ORCID$Name <- sapply(ORCID$Name, change_order)

colnames(northumbria_OSF)[1] <- "Name"
# Issue with slight differnces in names, no complete matches.Fuzzy match is confusing when trying to merge and delete unmatching rows.
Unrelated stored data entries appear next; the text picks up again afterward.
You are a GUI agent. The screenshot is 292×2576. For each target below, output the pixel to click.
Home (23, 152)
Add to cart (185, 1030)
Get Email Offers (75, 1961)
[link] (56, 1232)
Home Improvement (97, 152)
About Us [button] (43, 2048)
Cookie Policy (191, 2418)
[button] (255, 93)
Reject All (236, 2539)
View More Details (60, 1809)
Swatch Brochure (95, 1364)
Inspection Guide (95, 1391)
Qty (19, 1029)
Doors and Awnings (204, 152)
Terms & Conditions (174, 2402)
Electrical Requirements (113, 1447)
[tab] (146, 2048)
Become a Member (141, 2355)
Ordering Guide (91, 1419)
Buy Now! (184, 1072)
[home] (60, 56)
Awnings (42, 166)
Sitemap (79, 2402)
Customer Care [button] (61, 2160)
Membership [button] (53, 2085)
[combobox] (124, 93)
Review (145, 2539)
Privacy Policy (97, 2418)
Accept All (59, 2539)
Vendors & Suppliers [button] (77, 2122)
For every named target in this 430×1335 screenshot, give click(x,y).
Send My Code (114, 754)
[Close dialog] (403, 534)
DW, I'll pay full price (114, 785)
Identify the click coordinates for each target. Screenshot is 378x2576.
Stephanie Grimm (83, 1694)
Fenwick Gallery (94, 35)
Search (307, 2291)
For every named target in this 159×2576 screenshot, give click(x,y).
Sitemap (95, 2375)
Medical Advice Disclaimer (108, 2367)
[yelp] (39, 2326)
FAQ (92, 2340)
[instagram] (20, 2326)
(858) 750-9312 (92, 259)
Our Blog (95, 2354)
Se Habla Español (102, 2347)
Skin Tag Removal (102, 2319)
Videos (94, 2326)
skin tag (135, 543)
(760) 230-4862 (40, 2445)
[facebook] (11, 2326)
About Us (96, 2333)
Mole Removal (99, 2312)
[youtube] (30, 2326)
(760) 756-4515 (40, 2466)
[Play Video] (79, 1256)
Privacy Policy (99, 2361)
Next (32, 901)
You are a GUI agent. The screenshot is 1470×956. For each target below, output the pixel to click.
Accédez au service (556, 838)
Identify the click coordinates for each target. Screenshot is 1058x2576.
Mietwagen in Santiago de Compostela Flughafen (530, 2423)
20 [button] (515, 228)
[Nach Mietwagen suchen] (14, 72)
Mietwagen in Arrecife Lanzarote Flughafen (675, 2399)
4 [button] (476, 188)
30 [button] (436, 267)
ORCID_OSF_join <- stringdist_join(ORCID, northumbria_OSF, 
                by='Name', #match based on team
                mode='left', #use left join
                method = "jw", #use jw distance metric
                max_dist=99, 
                distance_col='dist') %>%
  group_by(Name.x) %>%
  slice_min(order_by=dist, n=2)


ORCID_OSF_join %>%  filter(substr(Name.x, 1, 1) == substr(Name.y, 1, 1) & substr(Name.x, 2, 2) == substr(Name.y, 2, 2) & substr(Name.x, 3, 3) == substr(Name.y, 3, 3))
# A tibble: 0 × 6
# Groups:   Name.x [0]
# ℹ 6 variables: Name.x <chr>, Username <chr>, FTE <dbl>, ORCID <chr>, Name.y <chr>, dist <dbl>
ORCID_OSF_join<- ORCID_OSF_join[ORCID_OSF_join$dist <= .25, ]

###write_csv(ORCID_OSF_join, "ORCID_OSF_join.csv") I manually wnet through the fuzzy matched and got rid of any that clearly were incorrect matches

ORCID_neat_join <- read.csv("ORCID_OSF_join.csv")
ORCID_neat_join$dist <- NULL
ORCID_neat_join$FTE <- NULL
ORCID_neat_join$Name.y <- NULL
#Afilliation (university of Northumbria) in Scopus then click authors then export as csv. Linking OSF to Scopus guys but ORCID from excel. Plus Manual checking for multiple matches.

A_Z <- read.csv("scopus A-Z.csv")
Z_A <- read.csv("scopus Z-A.csv")

#Scopus by affiliation for authors. A-Z 4000 in one and Z-A 4000 in the other to capture all authors.

scopus_authors <- merge(A_Z, Z_A, by = "Auth.ID")

scopus_authors <- subset(scopus_authors, select = c(-Author.Name.y, -Number.of.Documents.y, -Orc_ID.y, -Subject.Area.y, -X.y ))
colnames(scopus_authors)[2] <- "Name"
colnames(scopus_authors)[3] <- "Number_of_Documents"
colnames(scopus_authors)[4] <- "Subject_Area"
colnames(scopus_authors)[5] <- "ORCID"
colnames(scopus_authors)[6] <- "X"

scopus_authors[scopus_authors == ''] <- NA
ORCID_neat_join[ORCID_neat_join == ''] <- NA


scopus_authors <- scopus_authors[!is.na(scopus_authors$ORCID), ]
ORCID_neat_join <- ORCID_neat_join[!is.na(ORCID_neat_join$ORCID), ]

scopus_and_OSF <- left_join(ORCID_neat_join, scopus_authors, by= "ORCID") ##Only 7 on OSF.ORCID and on Scopus.